Step 0: Setup the Entry Point¶

The entry point is remarkably simple in v0.5:

from fairseq2.recipe.cli import train_main
from .recipe import LMTrainRecipe

# Create recipe instance
recipe = LMTrainRecipe()

# Run training with automatic CLI handling
train_main(recipe)

That’s it! Just 3 lines of code to create a complete training entry point.

What :meth:`fairseq2.recipe.cli.train_main` provides automatically:

Command line argument parsing with recipe-specific options
Configuration loading and validation from files or command line
Distributed training setup with proper process group initialization
Logging configuration with structured output and metrics
Error handling with graceful shutdown and debugging support
Checkpoint management with automatic save/load functionality

Then what we need to do is to build our LMTrainRecipe class. As a quick preview, here is the skeleton of the recipe class:

from fairseq2.recipe.base import RecipeContext, TrainRecipe
from fairseq2.composition import (
    register_dataset_family,
    register_model_family,
    register_tokenizer_family,
)

@final
class LMTrainRecipe(TrainRecipe):
    """Language model pretraining recipe."""

    @override
    def register(self, container: DependencyContainer) -> None:
        """Register dataset/model/tokenizer family with the dependency container."""
        # Register model families (if any)
        register_model_family(
            container,
            "my_custom_model",  # model family name
            kls=MyCustomModel,  # model class
            config_kls=MyCustomModelConfig,  # model config class
            factory=create_my_custom_model,  # factory function
            # ... other parameters
        )

        # Register dataset families (if any)
        register_dataset_family(
            container,             # DependencyContainer instance
            "custom_dataset",      # family name
            CustomDataset,         # dataset class
            CustomDatasetConfig,   # config class
            opener=custom_opener   # opener function
        )

        # Register tokenizer families (if any)
        register_tokenizer_family(
            container,
            "custom_tokenizer",     # tokenizer family name
            CustomTokenizer,        # tokenizer class
            CustomTokenizerConfig,  # tokenizer config class
            loader=custom_loader,   # loader function
        )


    @override
    def create_trainer(self, context: RecipeContext) -> Trainer:
        """Create the trainer with model and data configuration."""
        ...
        # TODO: build this config class for our recipe
        config = context.config.as_(LMTrainConfig)

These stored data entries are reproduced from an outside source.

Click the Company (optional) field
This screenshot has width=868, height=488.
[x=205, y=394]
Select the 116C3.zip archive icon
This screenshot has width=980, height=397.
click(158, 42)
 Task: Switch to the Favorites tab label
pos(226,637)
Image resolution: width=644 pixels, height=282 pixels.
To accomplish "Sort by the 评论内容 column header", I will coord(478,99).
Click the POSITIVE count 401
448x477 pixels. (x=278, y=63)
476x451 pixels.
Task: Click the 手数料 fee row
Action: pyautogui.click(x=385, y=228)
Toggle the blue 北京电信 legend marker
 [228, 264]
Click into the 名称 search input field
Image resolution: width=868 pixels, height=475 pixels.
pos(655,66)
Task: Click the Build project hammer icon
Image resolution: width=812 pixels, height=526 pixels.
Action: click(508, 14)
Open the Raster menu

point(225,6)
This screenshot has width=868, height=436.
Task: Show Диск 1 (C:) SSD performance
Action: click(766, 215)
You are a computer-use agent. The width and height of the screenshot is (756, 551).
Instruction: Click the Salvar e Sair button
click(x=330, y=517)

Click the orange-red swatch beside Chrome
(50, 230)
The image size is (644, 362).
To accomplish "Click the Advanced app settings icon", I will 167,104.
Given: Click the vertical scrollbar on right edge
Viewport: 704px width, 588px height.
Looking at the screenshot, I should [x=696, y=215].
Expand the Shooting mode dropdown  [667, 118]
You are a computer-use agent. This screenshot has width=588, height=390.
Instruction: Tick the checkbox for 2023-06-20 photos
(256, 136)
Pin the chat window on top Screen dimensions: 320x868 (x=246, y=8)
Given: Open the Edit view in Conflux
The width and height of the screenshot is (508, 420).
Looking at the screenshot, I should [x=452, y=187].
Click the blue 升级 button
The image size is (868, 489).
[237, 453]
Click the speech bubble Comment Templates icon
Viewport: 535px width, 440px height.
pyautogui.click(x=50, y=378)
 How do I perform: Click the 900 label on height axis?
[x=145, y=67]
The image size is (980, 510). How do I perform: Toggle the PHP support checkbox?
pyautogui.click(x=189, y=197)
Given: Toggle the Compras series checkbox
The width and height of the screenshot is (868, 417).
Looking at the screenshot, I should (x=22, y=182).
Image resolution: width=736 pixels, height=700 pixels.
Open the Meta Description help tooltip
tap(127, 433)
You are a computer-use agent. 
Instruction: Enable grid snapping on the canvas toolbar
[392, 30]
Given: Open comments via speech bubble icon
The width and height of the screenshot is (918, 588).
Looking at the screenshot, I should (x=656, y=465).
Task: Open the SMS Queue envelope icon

        # TODO: build this Train unit class which defines loss computation
        unit = LMTrainUnit(context.model)

        # TODO: build the dataset and create data reader
        dataset = context.default_dataset.as_(LMTrainDataset)
        data_reader = dataset.create_reader(...)

        # Create trainer using context helper
        return context.create_trainer(unit, data_reader)

    @property
    @override
    def config_kls(self) -> type[object]:
        """Return the configuration class for this recipe."""
        return LMTrainConfig

So, let’s start with the first step.

Step 1: Define Your Configuration¶

Configuration in fairseq2 uses dataclasses with sensible defaults and clear structure:

File: ``config.py``

@dataclass(kw_only=True)
class LMTrainConfig:
    """Configuration for language model pretraining."""

    # Model configuration
    model: ModelSection = field(
        default_factory=lambda: ModelSection(...)
    )

    # Dataset configuration
    dataset: LMTrainDatasetSection = field(
        default_factory=lambda: LMTrainDatasetSection(...)
    )

    # Tokenizer selection
    tokenizer: TokenizerSection = field(
        default_factory=lambda: TokenizerSection(...)
    )

    # Distributed training setup
    gang: GangSection = field(default_factory=lambda: GangSection())

    # Training parameters
    trainer: TrainerSection = field(
        default_factory=lambda: TrainerSection(...)
    )

    # Optimizer configuration
    optimizer: OptimizerSection = field(
        default_factory=lambda: OptimizerSection(...)
    )

    # Learning rate scheduler
    lr_scheduler: LRSchedulerSection | None = field(
        default_factory=lambda: LRSchedulerSection(...)
    )

    # Training regime
    regime: RegimeSection = field(
        default_factory=lambda: RegimeSection(...)
    )

    # Common settings
    common: CommonSection = field(default_factory=lambda: CommonSection(...))

@dataclass(kw_only=True)
class LMTrainDatasetSection(DatasetSection):
    """Dataset-specific configuration parameters."""
    ...

Simple Structure: Each section controls a specific aspect of training
Sensible Defaults: Ready-to-use settings for beginners
Type Safety: Full IDE support with autocompletion
Customizable: Easy to override values via command line or config files

Step 2: Implement Your Dataset¶

The dataset component handles data loading and preprocessing:

File: `dataset.py`

 @final
 class LMTrainDataset:
     """Language model training dataset supporting JSONL files."""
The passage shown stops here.